The inspiring student climate strikes recently should be an example to all of us.
In 2010 sixth form and college students protested in their tens of thousands.
Back then it was against the trebling of tuition fees and the abolition of the Education Maintenance Allowance.
At Islington Sixth Form College in north London, our NUT union group met early in the morning of one of the big demos.
And, after a hard argument, we voted to walk out in support of our students.
At lunchtime, we walked out of the college gates with our union banner and marched down to Parliament Square to join the protests.
Wouldn’t it be a great if this could happen in a number of schools and colleges during the next student climate strike on 15 March?
Of course, this won’t be possible in lots of schools.
So maybe teachers there should hold solidarity protests in support of students outside the school gates before the school day begins or during the lunchtime break.
But things will not happen unless we argue for them.
And let’s hope that this time teaching and support staff unions all come out publicly and back the striking students.
They have acted while others, some better placed to do so, have held back.
The risk to the students’ education is serious. They are prepared to face this risk, but we should be looking for alternatives to mitigate that risk.
We have a responsibility to defend their education and to support their fight over climate change.
This is both a political and an economic battle.
It raises the question of power and control.
We should be looking for action from the trade unions in appropriate industries to act in support and defence of our young people.
They are also in a position to call for and lead a generalised campaign.
This could be effective in mobilising a concerted effort to safeguard the future.
Ralph A Tebbutt
- Good on the school climate strikers—our next generation.
What kind of world are we leaving them? What future are we setting them up for?
I hope they can do a better job than this generation of politicians who are a complete shower.
No division on Grenfell
I saw last Monday night’s BBC Dispatches programme on the fire brigade’s response to Grenfell fire.
As FBU union members and firefighters, we stand wholeheartedly in solidarity with the Grenfell survivors in their fight for justice.
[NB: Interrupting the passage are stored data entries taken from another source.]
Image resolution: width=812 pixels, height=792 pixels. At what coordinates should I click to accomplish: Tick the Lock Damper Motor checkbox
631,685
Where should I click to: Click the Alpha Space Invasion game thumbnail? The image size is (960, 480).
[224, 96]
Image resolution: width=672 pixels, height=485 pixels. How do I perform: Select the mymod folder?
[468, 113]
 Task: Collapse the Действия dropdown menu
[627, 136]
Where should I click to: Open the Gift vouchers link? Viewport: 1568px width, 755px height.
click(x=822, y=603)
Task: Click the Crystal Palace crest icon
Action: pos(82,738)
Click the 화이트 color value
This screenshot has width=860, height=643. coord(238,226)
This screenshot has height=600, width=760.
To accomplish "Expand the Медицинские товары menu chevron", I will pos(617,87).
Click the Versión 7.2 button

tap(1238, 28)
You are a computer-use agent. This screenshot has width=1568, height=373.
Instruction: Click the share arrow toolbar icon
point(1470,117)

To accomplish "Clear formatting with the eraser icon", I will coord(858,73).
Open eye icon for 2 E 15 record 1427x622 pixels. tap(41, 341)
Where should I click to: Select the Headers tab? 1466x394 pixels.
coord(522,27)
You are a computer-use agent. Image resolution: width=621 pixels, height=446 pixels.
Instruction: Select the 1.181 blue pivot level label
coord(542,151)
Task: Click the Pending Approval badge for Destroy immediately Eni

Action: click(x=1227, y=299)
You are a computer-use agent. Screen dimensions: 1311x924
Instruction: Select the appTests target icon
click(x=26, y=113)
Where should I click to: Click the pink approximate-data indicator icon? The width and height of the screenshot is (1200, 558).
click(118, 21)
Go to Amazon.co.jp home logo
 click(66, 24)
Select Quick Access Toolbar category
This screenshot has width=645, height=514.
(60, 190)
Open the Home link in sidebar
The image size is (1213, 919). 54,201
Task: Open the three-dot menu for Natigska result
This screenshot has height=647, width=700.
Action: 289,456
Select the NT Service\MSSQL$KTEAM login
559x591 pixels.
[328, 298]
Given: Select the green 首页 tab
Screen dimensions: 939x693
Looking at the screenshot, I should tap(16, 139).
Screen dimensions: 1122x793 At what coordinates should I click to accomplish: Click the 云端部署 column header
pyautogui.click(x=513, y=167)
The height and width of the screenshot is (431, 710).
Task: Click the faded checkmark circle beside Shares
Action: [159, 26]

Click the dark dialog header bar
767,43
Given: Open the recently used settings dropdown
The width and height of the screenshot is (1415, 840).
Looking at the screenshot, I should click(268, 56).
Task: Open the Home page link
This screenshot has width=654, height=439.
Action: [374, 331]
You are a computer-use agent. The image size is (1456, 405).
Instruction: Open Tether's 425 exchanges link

This terrible tragedy had many causes.
Our response on the night saved lives. That does not mean we have nothing to learn. It does not mean training and policy cannot be improved.
But on the night we held nothing back.
Maintain the unity between firefighters and the victims of Grenfell.
Unity with migrants
Unite union general secretary Len McCluskey wrote an article in the New Statesman magazine last week where he opposed free movement of labour.
A couple of years ago I argued with Len at a union regional committee, and quoted a study that said migrants don’t bring down wages.
Len will agree that we should blame bosses not workers. But we oppose immigration controls because we oppose everything that divides workers.
Sometimes the best fighters can be our colleagues who are recent migrants. And the answer is to get everybody in the union to support every struggle.
I enjoyed reading Alex Callinicos’s obituary for Colin Barker. Colin wrote a book on Solidarity, the Polish trade union that shook the Stalinist regime in the 1980s.
My Polish uncle joined Solidarity when he worked on the shipyard of Gdansk.
He had previously been sent to the Gulag prison camps by Stalin.
Jeff Koons’s alienation
The last words on the art of Jeff Koons should go to the late Australian art critic Robert Hughes.
“Jeff Koons is to Andy Warhol as the baby was to Rosemary”, he wrote.
It was a reference to the horror film Rosemary’s Baby, where she gives birth to the spawn of Satan, but it’s not her fault.
Since that neat summing up, Koons has become famous not only for not making any of his work.
He has a factory full of workers doing that, but he has recently replaced many of them with robots.
They had tried to form a union in 2016, for which Koons sacked them.
So much for art as unalienated labour under capitalism.
Hypocrisy on Begum case
If Shamima Begum was Christian and white, would people have the same reaction to the Tory government stripping her of British citizenship?
- The British government should hang its head in shame over the Shamima Begum case.
The very systems that were supposed to support young people failed her because of the Conservatives’ ideological programme of savage cuts.
I do not support any attempt to strip this British citizen of her citizenship.
This must be contested in the courts here in Britain and in the European Union.
We need new by-elections
The Independent Group of MPs were happy to leave the Labour Party.
But they won’t stand down and run in by-elections.
Yet they bang on for a “People’s Vote”.
The lot of them are absolute charlatans.